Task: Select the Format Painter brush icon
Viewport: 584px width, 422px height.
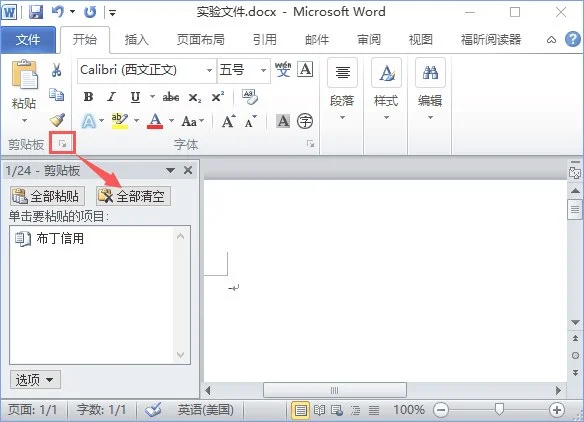Action: [x=57, y=120]
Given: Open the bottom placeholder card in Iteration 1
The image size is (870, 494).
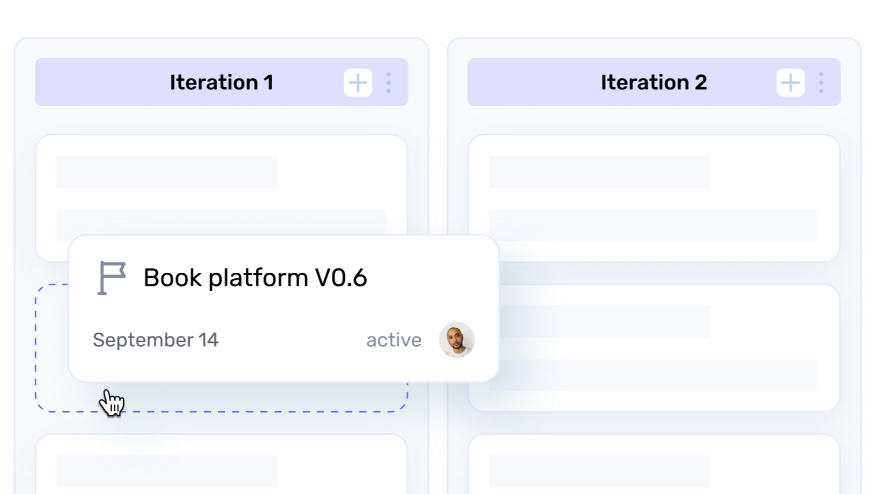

# TASK BRIEF
Make an exact copy of the data above, pictures excluded.

# SOLUTION TO THIS PROBLEM
Task: Select the Format Painter brush icon
Viewport: 584px width, 422px height.
Action: [x=57, y=120]
Given: Open the bottom placeholder card in Iteration 1
The image size is (870, 494).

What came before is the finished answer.